Morte de jovem em Ananindeua acende alerta para surto de Doença de Chagas e reforça fiscalização no açaí

 Morte de jovem em Ananindeua acende alerta para surto de Doença de Chagas e reforça fiscalização no açaí

Foto: Agência Pará

O falecimento precoce de Ronald Maia da Silva, de 26 anos, trouxe à tona uma preocupação latente para os moradores da região metropolitana de Belém: a segurança no consumo do açaí. A confirmação de que o jovem foi vítima da doença de chagas, após semanas de diagnósticos imprecisos, mobilizou as autoridades sanitárias de Ananindeua em uma operação de interdição de pontos de venda e conscientização da população.

Diagnóstico tardio e fatalidade

Ronald começou a apresentar sintomas em dezembro de 2025. Durante 20 dias, o jovem buscou atendimento em diversas unidades de saúde, mas, segundo relatos da família, os médicos suspeitaram inicialmente de pneumonia ou tuberculose. O diagnóstico correto de doença de chagas só veio no último dia do ano, data de seu falecimento.
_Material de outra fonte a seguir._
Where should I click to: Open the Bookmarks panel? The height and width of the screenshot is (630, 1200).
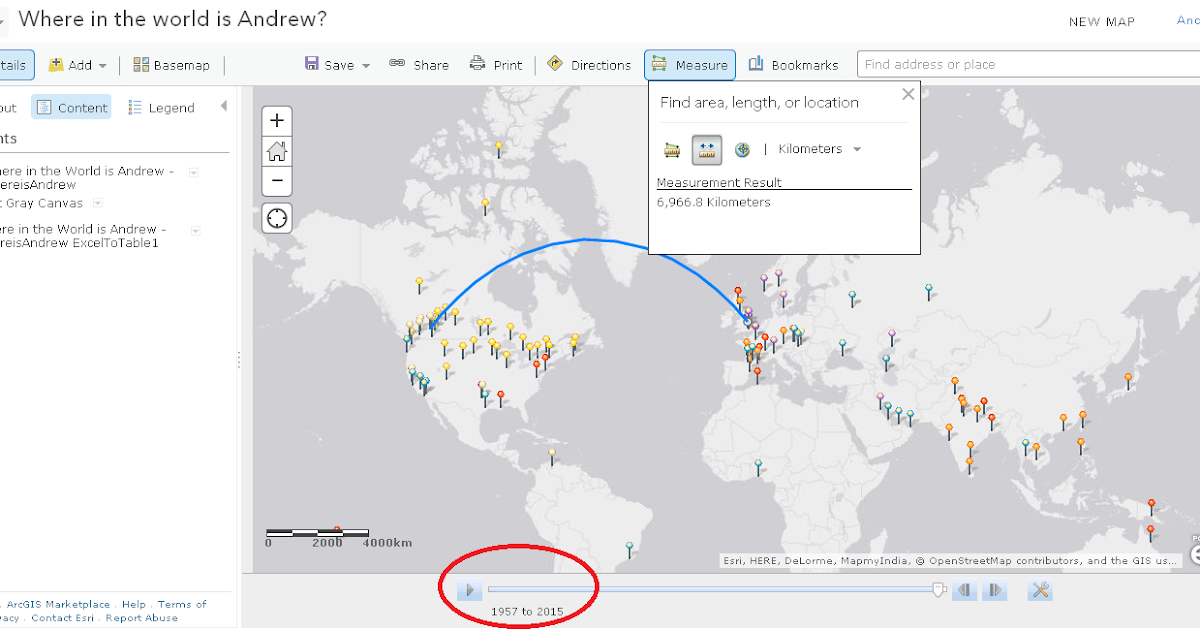794,64
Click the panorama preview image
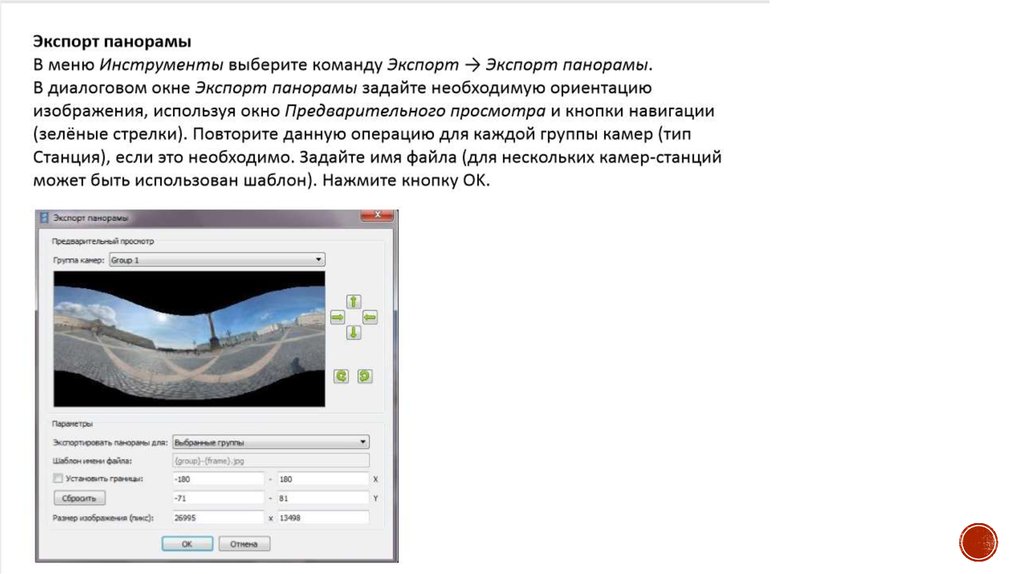The width and height of the screenshot is (1024, 574). coord(189,340)
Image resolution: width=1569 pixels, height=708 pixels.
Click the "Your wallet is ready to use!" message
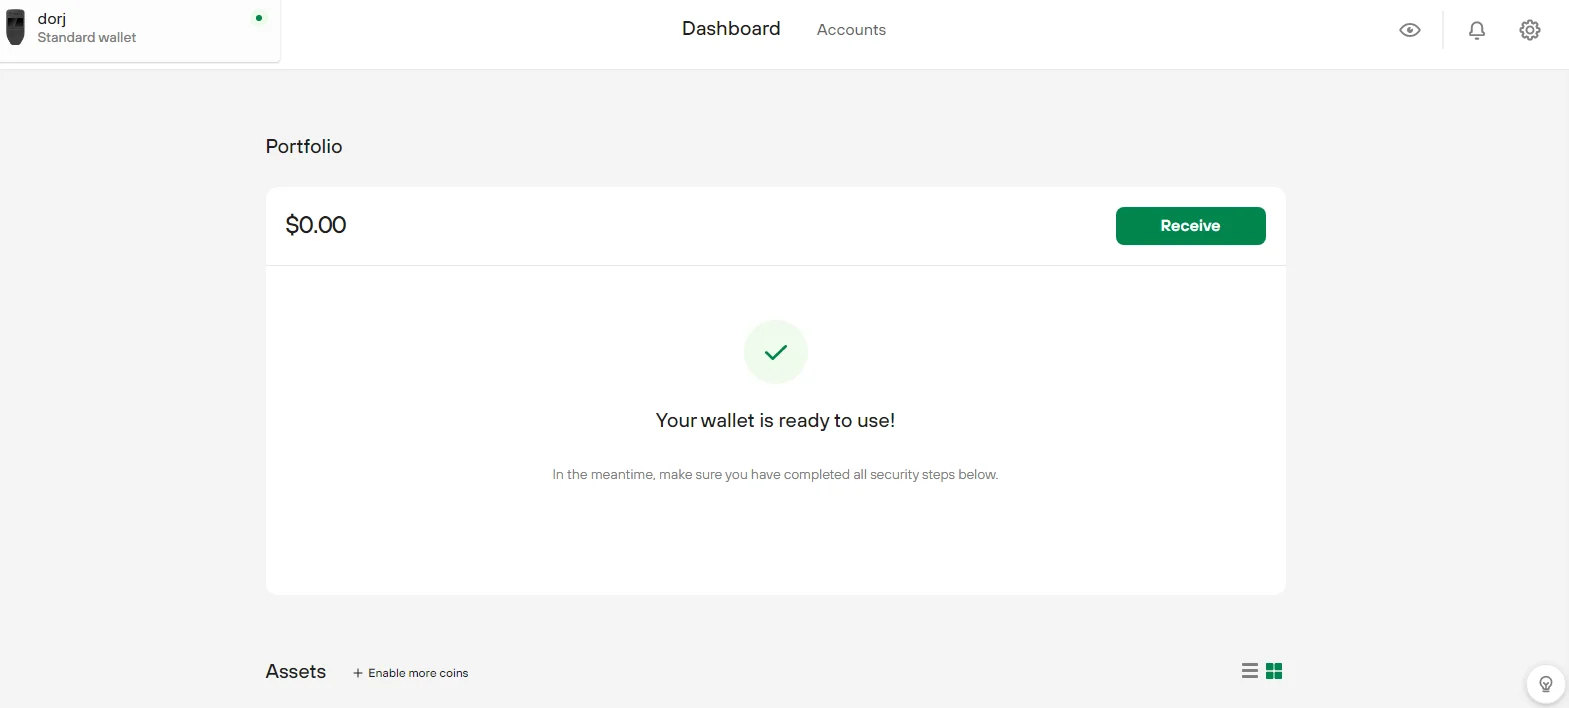click(x=775, y=421)
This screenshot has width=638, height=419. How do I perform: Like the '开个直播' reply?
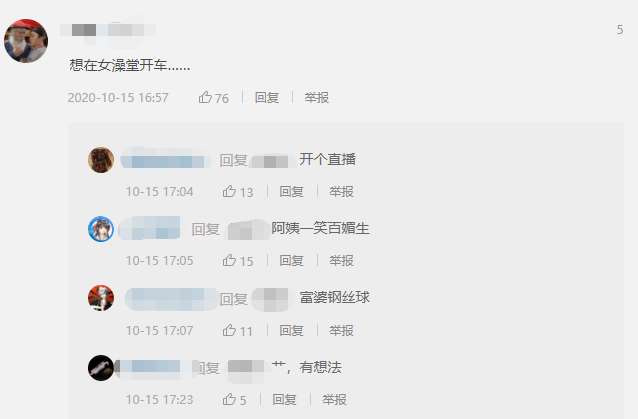(238, 192)
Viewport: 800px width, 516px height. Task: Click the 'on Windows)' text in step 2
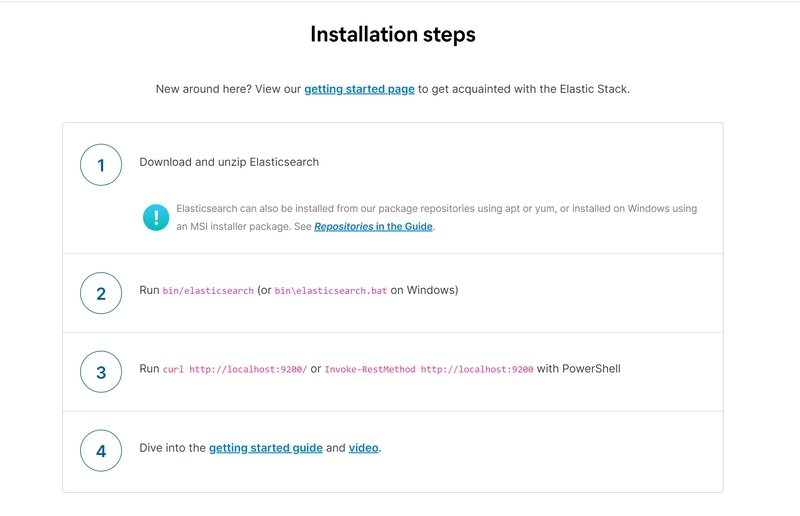pos(424,290)
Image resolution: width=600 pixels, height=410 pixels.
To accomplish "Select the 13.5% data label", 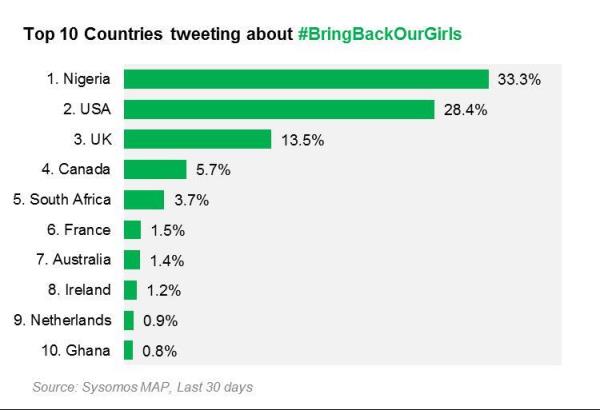I will coord(301,140).
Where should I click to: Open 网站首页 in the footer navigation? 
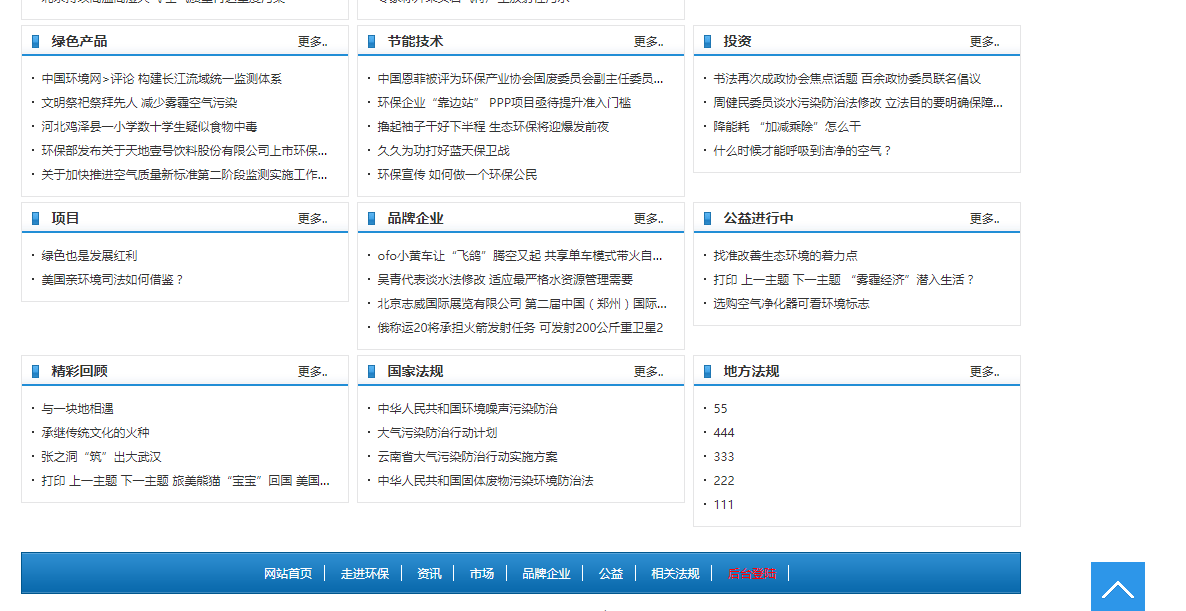287,573
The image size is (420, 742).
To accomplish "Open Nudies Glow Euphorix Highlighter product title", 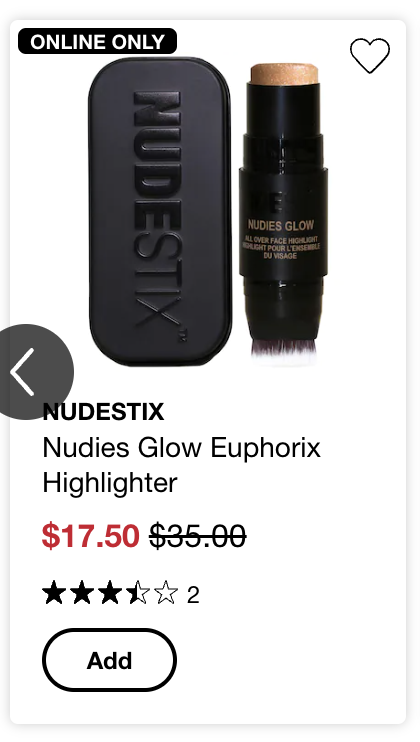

O caso não é isolado. Atualmente, o município de Ananindeua investiga outros sete casos suspeitos, com três confirmações oficiais. A demora na identificação da doença é um dos principais agravantes, pois o tratamento precoce é fundamental para evitar complicações cardíacas e digestivas fatais.

Vigilância Sanitária fecha o cerco contra batedores irregulares

Como resposta imediata, a Vigilância Sanitária de Ananindeua iniciou uma série de fiscalizações, resultando na interdição de pontos de comercialização no bairro Cidade Nova 6 e adjacências. Os estabelecimentos foram fechados por não cumprirem as normas básicas de higiene e por não possuírem o selo de qualidade “Açaí Bom que Só”.

As autoridades reforçam que a transmissão não ocorre pelo fruto em si, mas pela falta de higiene no processamento. O “barbeiro“, inseto transmissor do protozoário Trypanosoma cruzi, pode ser triturado acidentalmente junto com os grãos se não houver a limpeza adequada.

O Protocolo de Segurança: O Branqueamento

Para garantir a segurança do consumidor, a técnica do branqueamento é obrigatória por lei. O processo consiste em um choque térmico que elimina o parasita sem alterar as propriedades nutricionais ou o sabor do alimento.

Passo a passo do Branqueamento:

  1. Limpeza: Retirada de impurezas e lavagem em água corrente.

  2. Desinfecção: Imersão em solução clorada por 10 minutos.

  3. Choque Térmico: Mergulhar os frutos em água a 80°C por 10 segundos, seguido de resfriamento imediato.

Sinais de alerta e prevenção

Especialistas recomendam que qualquer pessoa que apresente febre persistente (há mais de uma semana), inchaço no rosto ou membros, dor de cabeça e cansaço extremo, procure imediatamente uma Unidade de Pronto Atendimento (UPA), informando o histórico de consumo de açaí de procedência desconhecida.

A orientação principal para os consumidores é observar a presença do cartaz de licenciamento da Vigilância Sanitária e exigir que o batedor realize o processo de branqueamento à vista do cliente.